Tão logo anunciada a construção da Rodovia Brasília-Acre, a BR 29 (atual BR 364), em fevereiro de 1960, não eram poucos os obstáculos a vencer, ainda mais dentro do prazo estipulado pelo presidente Juscelino Kubitschek para conclusão da obra: dez meses.

 Região desconhecida, mata fechada, acesso muito difícil. Foi necessário abrir diversas frentes de trabalho ao mesmo tempo e, como não havia campo de pouso para abastecê-las, só mesmo com a ajuda vinda do céu. Os suprimentos tinham de ser jogados de aviões e as equipes saíam para procurá-los no meio da selva.

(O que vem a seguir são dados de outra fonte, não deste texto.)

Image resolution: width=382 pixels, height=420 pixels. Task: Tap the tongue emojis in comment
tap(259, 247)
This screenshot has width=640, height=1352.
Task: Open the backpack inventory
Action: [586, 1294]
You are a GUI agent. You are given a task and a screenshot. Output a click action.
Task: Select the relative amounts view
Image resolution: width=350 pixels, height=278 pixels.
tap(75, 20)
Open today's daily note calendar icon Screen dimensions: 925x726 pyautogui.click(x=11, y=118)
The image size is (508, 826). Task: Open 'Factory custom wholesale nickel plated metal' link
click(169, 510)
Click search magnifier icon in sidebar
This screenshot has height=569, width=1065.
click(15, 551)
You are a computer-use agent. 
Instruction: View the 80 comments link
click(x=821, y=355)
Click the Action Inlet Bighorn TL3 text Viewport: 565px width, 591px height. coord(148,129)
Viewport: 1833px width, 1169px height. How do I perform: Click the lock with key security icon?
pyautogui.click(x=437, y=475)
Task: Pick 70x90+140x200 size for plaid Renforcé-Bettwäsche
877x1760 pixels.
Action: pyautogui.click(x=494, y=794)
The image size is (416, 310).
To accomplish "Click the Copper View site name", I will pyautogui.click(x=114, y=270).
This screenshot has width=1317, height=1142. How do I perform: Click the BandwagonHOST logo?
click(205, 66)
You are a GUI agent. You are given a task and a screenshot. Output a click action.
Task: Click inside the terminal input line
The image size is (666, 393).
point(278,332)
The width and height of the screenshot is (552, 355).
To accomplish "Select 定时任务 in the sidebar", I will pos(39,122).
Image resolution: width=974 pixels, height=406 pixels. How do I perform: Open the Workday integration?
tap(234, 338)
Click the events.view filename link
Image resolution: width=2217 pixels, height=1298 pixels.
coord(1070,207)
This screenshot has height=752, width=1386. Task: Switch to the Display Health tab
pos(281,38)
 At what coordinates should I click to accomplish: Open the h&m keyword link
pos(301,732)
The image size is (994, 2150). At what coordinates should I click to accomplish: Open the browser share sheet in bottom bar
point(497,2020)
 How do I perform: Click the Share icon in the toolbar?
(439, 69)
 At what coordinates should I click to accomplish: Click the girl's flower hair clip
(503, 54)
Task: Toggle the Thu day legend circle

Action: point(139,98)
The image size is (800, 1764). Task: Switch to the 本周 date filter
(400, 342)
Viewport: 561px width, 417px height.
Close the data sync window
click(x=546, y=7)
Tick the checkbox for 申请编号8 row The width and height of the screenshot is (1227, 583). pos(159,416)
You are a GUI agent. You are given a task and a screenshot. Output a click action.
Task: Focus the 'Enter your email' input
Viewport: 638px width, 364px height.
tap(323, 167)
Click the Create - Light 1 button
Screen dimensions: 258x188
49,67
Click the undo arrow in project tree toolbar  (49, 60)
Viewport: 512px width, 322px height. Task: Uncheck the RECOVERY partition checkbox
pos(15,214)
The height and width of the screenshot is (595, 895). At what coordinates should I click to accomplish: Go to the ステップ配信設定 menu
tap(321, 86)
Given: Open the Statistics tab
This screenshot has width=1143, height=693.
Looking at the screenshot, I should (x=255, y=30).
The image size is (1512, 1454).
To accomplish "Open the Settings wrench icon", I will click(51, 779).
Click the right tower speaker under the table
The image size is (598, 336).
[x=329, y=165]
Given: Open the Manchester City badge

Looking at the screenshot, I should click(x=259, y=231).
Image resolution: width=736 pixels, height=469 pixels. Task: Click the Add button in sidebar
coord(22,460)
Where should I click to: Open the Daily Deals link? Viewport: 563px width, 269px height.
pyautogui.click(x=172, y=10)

 Foram construídos na região três campos de pouso. A Camargo Corrêa ficou responsável pelo campo de pouso de Vilhena. O primeiro avião a pousar nesta pista foi um DC-3 da FAB, em 4 de julho de 1960, trazendo o presidente Juscelino Kubitschek, a primeira-dama, Sara Kubistchek, e as duas filhas do casal, além de diversas autoridades e jornalistas, para a derrubada da última árvore.

 A prefeitura de Vilhena está desenvolvendo um trabalho de recuperação da memória regional. A exposição "50 Anos de História - JK em Vilhena" trará cerca de 20 fotografias da época. A mostra começa dia 16 de julho, às 19h, com um coquetel na livraria Café & Letras. Depois, a exposição seguirá para outros pontos da cidade, a exemplo de agências bancárias, escolas, paço municipal, dentre outros locais.

 Além desta exposição, a prefeitura realizará até o final do ano a inauração do Marco JK, que constará de um busto em homenagem ao ex-presidente numa das rotatórias da rodovia por ele inagurada.